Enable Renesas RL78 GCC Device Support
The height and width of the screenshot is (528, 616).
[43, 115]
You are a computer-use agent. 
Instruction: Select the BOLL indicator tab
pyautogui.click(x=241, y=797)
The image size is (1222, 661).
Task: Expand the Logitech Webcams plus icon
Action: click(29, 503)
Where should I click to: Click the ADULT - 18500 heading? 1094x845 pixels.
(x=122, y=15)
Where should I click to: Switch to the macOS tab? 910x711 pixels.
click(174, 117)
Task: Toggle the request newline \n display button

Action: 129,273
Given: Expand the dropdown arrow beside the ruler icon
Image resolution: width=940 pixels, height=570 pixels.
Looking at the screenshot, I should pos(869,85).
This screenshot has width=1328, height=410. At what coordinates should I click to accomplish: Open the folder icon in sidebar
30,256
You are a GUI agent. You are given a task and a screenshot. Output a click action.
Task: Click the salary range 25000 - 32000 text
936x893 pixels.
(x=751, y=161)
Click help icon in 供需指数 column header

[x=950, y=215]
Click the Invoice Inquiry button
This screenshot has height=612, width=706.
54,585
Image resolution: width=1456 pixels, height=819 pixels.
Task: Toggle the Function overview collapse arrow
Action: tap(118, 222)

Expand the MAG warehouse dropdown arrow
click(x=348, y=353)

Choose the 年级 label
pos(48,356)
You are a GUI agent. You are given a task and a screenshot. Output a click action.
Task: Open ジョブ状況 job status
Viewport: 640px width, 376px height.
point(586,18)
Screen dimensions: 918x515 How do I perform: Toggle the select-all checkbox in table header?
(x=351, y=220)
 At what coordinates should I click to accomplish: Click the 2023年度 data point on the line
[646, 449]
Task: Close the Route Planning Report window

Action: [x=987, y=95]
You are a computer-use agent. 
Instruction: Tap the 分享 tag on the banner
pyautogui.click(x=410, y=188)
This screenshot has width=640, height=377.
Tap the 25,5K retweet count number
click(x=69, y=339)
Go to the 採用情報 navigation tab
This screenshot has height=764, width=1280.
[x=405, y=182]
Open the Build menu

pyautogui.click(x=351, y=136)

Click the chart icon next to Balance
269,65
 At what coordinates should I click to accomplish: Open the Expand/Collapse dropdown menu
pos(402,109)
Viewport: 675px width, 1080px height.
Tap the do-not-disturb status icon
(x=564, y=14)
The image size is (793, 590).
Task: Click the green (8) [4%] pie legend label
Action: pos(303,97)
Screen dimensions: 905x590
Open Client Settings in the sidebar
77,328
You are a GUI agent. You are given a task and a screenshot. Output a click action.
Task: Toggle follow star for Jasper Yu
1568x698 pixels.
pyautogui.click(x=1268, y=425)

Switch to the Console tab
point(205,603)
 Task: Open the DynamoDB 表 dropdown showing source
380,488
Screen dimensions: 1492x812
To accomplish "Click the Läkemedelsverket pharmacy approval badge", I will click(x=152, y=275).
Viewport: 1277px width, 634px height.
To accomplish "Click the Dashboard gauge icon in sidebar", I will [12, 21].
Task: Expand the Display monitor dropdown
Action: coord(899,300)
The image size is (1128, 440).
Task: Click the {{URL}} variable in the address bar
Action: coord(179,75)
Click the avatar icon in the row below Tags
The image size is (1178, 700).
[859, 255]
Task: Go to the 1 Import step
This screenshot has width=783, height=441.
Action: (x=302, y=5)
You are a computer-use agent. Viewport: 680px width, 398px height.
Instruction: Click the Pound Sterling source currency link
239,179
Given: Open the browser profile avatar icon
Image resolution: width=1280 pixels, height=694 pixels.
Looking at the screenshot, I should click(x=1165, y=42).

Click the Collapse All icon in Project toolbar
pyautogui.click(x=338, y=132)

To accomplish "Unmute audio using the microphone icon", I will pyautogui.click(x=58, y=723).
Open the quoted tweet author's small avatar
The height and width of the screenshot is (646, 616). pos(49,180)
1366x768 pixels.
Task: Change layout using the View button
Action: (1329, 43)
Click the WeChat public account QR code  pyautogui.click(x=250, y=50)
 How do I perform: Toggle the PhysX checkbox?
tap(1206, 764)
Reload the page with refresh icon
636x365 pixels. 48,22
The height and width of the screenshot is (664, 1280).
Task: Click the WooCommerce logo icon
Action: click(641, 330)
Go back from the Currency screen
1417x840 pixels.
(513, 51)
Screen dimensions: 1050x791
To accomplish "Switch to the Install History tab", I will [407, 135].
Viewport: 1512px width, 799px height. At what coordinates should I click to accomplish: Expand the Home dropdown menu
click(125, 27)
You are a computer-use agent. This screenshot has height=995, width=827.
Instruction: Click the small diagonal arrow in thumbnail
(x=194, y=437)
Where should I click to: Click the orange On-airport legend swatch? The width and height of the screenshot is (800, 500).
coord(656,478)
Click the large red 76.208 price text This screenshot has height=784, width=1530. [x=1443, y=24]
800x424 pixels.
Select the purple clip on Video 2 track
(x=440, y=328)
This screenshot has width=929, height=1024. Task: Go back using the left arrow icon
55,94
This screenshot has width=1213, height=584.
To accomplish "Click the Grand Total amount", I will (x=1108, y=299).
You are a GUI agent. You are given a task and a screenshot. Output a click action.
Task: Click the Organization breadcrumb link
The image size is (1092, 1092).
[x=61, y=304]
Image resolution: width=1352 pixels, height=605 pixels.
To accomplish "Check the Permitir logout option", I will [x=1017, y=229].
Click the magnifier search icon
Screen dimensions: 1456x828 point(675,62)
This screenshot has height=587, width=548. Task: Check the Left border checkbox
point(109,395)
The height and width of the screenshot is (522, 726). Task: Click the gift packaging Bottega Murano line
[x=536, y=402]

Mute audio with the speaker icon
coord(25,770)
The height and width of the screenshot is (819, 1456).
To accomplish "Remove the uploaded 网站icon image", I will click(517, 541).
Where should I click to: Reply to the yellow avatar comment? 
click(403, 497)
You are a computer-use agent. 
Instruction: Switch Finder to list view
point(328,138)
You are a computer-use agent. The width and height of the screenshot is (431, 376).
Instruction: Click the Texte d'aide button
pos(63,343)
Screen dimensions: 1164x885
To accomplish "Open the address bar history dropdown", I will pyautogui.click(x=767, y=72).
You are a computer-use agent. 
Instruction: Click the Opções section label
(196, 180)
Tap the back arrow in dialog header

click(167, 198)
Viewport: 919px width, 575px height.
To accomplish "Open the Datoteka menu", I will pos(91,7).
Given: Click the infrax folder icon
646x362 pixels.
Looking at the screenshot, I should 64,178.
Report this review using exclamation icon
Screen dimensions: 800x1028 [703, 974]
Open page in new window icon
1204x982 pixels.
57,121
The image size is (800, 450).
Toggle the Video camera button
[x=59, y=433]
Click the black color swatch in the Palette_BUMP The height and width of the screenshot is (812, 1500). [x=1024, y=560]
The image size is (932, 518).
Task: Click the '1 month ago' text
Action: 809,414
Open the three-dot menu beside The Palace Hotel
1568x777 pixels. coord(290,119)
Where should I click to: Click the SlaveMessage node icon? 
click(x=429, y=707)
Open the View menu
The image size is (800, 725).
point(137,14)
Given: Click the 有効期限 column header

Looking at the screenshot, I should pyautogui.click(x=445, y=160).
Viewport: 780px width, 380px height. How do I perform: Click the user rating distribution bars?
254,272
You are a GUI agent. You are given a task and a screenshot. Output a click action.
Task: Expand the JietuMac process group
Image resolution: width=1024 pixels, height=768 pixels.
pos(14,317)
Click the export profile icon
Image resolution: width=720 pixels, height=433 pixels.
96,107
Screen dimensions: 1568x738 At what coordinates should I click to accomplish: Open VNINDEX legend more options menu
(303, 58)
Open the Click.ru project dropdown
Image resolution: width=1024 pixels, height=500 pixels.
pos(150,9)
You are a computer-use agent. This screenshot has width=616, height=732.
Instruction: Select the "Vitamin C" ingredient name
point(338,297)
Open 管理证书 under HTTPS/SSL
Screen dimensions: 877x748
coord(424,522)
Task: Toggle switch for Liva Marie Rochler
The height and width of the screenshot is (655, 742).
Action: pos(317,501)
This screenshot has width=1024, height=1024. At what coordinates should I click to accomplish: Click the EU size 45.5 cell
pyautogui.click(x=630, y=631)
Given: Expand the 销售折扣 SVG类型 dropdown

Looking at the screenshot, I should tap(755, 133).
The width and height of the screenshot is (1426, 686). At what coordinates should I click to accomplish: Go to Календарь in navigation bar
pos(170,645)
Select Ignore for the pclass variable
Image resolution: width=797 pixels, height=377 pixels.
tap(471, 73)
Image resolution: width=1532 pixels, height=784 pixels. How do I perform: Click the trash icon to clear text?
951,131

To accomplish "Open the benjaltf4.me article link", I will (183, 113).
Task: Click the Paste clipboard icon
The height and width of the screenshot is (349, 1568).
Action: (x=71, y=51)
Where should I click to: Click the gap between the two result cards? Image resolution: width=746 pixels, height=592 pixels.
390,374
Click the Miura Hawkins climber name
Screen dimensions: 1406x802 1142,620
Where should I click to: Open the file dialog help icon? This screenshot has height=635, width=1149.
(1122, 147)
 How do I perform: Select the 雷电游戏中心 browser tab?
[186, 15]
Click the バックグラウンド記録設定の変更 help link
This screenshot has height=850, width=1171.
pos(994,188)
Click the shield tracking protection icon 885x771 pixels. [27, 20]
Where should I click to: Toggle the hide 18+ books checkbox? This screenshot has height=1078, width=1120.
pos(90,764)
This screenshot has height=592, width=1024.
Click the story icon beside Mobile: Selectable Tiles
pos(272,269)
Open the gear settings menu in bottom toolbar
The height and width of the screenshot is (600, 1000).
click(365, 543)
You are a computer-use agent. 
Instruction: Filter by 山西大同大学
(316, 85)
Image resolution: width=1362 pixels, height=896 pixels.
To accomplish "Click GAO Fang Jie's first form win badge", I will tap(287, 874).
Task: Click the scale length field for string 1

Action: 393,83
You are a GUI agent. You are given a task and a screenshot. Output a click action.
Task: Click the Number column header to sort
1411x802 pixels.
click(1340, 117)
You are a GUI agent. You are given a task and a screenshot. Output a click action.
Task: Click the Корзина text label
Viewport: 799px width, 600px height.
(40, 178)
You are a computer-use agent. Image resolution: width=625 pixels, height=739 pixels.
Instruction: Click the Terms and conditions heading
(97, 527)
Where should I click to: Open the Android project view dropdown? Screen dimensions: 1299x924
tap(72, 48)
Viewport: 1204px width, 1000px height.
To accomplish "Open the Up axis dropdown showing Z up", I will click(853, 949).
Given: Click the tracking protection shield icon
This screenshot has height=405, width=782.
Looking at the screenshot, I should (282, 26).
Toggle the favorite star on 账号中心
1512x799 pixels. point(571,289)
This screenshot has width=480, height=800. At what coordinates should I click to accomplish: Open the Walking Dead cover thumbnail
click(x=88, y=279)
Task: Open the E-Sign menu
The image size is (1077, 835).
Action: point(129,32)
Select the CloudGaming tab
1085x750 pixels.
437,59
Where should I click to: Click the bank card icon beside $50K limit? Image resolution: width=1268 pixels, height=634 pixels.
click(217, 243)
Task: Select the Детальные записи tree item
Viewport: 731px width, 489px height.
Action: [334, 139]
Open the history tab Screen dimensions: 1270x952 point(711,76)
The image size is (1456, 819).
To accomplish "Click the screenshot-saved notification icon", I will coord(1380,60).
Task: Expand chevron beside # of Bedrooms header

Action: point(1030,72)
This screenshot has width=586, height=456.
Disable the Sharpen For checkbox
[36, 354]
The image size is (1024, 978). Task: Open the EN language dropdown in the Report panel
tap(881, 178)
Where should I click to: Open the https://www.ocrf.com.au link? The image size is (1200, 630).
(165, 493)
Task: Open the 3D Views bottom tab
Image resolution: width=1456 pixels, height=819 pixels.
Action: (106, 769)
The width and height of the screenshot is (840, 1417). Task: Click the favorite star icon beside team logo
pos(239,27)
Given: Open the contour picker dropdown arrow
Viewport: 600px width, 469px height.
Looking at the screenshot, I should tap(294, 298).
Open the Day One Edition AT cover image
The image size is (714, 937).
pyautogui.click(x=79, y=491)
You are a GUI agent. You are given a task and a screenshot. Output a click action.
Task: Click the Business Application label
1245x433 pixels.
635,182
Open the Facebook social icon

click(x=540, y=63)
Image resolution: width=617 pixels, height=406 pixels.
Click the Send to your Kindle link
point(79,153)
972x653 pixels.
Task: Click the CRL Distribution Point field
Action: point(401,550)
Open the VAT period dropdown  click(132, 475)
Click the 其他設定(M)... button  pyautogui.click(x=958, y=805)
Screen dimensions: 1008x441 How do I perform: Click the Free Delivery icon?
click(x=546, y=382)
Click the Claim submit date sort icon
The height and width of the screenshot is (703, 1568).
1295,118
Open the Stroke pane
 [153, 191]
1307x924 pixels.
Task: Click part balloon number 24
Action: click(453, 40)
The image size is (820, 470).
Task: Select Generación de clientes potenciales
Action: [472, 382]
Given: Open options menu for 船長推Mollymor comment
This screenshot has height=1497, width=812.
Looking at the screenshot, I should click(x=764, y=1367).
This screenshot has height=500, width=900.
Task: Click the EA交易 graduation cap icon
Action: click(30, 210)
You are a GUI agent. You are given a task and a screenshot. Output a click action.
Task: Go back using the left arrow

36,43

Directions for this task:
Retype the rows above, the stretch from the line containing "This screenshot has width=480, height=800." through the line containing "click(x=540, y=63)", both ends included, without changing anything.

Output of the exercise:
This screenshot has width=480, height=800. At what coordinates should I click to accomplish: Open the Walking Dead cover thumbnail
click(x=88, y=279)
Task: Open the E-Sign menu
The image size is (1077, 835).
Action: point(129,32)
Select the CloudGaming tab
1085x750 pixels.
437,59
Where should I click to: Click the bank card icon beside $50K limit? Image resolution: width=1268 pixels, height=634 pixels.
click(217, 243)
Task: Select the Детальные записи tree item
Viewport: 731px width, 489px height.
Action: [334, 139]
Open the history tab Screen dimensions: 1270x952 point(711,76)
The image size is (1456, 819).
To accomplish "Click the screenshot-saved notification icon", I will coord(1380,60).
Task: Expand chevron beside # of Bedrooms header

Action: point(1030,72)
This screenshot has width=586, height=456.
Disable the Sharpen For checkbox
[36, 354]
The image size is (1024, 978). Task: Open the EN language dropdown in the Report panel
tap(881, 178)
Where should I click to: Open the https://www.ocrf.com.au link? The image size is (1200, 630).
(165, 493)
Task: Open the 3D Views bottom tab
Image resolution: width=1456 pixels, height=819 pixels.
Action: (106, 769)
The width and height of the screenshot is (840, 1417). Task: Click the favorite star icon beside team logo
pos(239,27)
Given: Open the contour picker dropdown arrow
Viewport: 600px width, 469px height.
Looking at the screenshot, I should tap(294, 298).
Open the Day One Edition AT cover image
The image size is (714, 937).
pyautogui.click(x=79, y=491)
You are a GUI agent. You are given a task and a screenshot. Output a click action.
Task: Click the Business Application label
1245x433 pixels.
635,182
Open the Facebook social icon

click(x=540, y=63)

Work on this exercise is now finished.